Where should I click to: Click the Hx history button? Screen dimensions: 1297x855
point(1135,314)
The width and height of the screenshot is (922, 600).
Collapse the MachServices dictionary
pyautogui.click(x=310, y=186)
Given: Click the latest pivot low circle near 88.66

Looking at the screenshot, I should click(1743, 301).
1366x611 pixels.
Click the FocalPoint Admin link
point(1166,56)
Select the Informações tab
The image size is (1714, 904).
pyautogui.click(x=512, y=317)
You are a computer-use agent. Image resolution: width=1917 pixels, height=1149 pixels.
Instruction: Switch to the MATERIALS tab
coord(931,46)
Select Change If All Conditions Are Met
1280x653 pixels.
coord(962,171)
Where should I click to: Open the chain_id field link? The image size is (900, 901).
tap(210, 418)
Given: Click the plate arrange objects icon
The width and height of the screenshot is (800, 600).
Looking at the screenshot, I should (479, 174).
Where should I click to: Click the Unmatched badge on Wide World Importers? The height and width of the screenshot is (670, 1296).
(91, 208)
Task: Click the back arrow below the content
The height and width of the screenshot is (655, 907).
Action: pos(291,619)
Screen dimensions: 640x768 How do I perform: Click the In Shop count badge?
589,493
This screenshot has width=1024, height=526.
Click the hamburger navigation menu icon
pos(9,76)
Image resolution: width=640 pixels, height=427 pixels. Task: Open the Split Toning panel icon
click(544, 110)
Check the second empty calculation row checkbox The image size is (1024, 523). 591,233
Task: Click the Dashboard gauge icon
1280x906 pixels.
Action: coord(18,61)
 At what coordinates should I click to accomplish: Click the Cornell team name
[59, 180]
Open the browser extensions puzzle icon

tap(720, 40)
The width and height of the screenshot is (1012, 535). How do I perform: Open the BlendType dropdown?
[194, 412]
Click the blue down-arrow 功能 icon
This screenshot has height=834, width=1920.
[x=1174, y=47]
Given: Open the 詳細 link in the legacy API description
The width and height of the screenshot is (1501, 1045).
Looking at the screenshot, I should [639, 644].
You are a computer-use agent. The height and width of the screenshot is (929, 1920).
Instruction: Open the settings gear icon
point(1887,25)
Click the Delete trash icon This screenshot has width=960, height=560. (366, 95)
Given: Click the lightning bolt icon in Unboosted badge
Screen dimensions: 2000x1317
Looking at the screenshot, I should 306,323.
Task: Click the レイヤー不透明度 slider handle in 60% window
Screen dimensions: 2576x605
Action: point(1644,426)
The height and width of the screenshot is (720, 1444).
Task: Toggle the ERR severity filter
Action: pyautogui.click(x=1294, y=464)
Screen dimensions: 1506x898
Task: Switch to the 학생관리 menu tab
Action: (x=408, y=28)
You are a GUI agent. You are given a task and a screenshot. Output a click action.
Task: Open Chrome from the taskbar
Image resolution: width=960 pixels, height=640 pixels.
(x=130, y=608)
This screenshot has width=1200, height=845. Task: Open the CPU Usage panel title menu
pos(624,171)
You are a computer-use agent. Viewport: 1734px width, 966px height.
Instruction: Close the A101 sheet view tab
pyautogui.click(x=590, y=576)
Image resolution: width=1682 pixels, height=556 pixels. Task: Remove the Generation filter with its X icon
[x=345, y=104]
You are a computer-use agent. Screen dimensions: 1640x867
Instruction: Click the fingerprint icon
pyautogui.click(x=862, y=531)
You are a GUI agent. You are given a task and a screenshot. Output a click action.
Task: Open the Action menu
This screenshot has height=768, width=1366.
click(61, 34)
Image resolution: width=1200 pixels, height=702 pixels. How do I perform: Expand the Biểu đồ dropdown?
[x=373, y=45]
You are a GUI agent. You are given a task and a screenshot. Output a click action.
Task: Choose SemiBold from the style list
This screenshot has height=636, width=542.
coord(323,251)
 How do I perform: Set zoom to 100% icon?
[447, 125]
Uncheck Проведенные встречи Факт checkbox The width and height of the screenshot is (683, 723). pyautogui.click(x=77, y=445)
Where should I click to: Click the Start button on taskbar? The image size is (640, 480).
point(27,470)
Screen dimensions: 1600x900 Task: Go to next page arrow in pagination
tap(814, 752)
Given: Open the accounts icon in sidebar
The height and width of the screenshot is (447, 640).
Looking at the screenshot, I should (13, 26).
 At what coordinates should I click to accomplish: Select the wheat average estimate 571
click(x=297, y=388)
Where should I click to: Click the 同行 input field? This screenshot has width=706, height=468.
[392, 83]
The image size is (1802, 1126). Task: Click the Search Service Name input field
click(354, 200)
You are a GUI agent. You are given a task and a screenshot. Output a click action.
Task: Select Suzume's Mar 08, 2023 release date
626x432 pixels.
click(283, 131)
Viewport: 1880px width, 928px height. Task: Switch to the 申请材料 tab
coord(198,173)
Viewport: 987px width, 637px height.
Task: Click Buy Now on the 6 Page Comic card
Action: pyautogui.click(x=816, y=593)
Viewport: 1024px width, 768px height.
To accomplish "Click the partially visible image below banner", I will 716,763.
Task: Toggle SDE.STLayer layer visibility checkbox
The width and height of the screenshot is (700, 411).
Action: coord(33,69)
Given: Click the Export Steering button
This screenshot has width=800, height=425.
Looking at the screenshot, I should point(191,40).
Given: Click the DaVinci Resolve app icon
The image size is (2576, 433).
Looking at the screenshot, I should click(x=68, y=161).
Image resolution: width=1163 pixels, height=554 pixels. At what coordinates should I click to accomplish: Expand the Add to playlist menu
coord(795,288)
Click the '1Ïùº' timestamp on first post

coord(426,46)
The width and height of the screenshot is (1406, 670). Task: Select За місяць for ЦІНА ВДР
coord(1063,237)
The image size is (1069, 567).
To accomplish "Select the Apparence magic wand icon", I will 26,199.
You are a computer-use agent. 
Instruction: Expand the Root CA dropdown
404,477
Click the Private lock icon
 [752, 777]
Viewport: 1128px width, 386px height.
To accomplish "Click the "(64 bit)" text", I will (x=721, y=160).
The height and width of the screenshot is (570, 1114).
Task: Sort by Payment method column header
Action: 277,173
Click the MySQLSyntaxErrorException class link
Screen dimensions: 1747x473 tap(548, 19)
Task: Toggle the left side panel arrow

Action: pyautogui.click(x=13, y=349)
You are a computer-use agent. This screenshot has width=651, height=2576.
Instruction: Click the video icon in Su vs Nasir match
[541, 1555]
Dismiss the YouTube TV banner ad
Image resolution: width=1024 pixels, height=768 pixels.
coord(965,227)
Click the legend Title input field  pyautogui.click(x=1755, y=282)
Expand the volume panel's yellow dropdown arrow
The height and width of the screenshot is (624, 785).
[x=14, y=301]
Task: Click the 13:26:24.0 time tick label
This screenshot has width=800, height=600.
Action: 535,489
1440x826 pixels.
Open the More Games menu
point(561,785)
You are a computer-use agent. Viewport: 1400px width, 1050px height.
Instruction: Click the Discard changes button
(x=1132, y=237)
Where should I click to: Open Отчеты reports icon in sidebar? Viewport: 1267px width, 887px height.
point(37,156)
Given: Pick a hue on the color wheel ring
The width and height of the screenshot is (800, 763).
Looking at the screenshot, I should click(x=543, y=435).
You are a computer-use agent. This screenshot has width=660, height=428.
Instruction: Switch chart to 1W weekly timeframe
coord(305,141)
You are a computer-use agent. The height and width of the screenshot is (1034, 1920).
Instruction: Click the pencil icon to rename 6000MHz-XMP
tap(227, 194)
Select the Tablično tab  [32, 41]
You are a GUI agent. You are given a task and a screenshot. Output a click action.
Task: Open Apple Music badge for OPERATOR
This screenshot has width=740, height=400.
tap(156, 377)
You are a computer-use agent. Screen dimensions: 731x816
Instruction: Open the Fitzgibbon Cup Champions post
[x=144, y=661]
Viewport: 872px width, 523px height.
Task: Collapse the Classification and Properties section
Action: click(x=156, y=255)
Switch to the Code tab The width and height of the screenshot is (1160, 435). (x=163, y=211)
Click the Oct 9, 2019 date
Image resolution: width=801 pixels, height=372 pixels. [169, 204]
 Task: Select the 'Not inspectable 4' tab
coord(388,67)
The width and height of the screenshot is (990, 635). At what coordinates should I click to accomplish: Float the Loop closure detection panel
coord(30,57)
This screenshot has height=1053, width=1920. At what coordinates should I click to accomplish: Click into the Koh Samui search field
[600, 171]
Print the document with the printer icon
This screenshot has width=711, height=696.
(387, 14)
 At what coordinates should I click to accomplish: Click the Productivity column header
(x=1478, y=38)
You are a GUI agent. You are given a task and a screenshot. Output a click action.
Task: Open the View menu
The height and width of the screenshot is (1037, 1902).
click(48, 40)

────

PROBLEM TO WORK ON: Your answer should be the lines above from the one containing "Image resolution: width=640" through the one containing "Task: Click the レイヤー不透明度", copied exactly and with both ends kept.

THE ANSWER:
Image resolution: width=640 pixels, height=427 pixels. Task: Open the Split Toning panel icon
click(544, 110)
Check the second empty calculation row checkbox The image size is (1024, 523). 591,233
Task: Click the Dashboard gauge icon
1280x906 pixels.
Action: coord(18,61)
 At what coordinates should I click to accomplish: Click the Cornell team name
[59, 180]
Open the browser extensions puzzle icon

tap(720, 40)
The width and height of the screenshot is (1012, 535). How do I perform: Open the BlendType dropdown?
[194, 412]
Click the blue down-arrow 功能 icon
This screenshot has height=834, width=1920.
[x=1174, y=47]
Given: Open the 詳細 link in the legacy API description
The width and height of the screenshot is (1501, 1045).
Looking at the screenshot, I should [639, 644].
You are a computer-use agent. The height and width of the screenshot is (929, 1920).
Instruction: Open the settings gear icon
point(1887,25)
Click the Delete trash icon This screenshot has width=960, height=560. (366, 95)
Given: Click the lightning bolt icon in Unboosted badge
Screen dimensions: 2000x1317
Looking at the screenshot, I should 306,323.
Task: Click the レイヤー不透明度 slider handle in 60% window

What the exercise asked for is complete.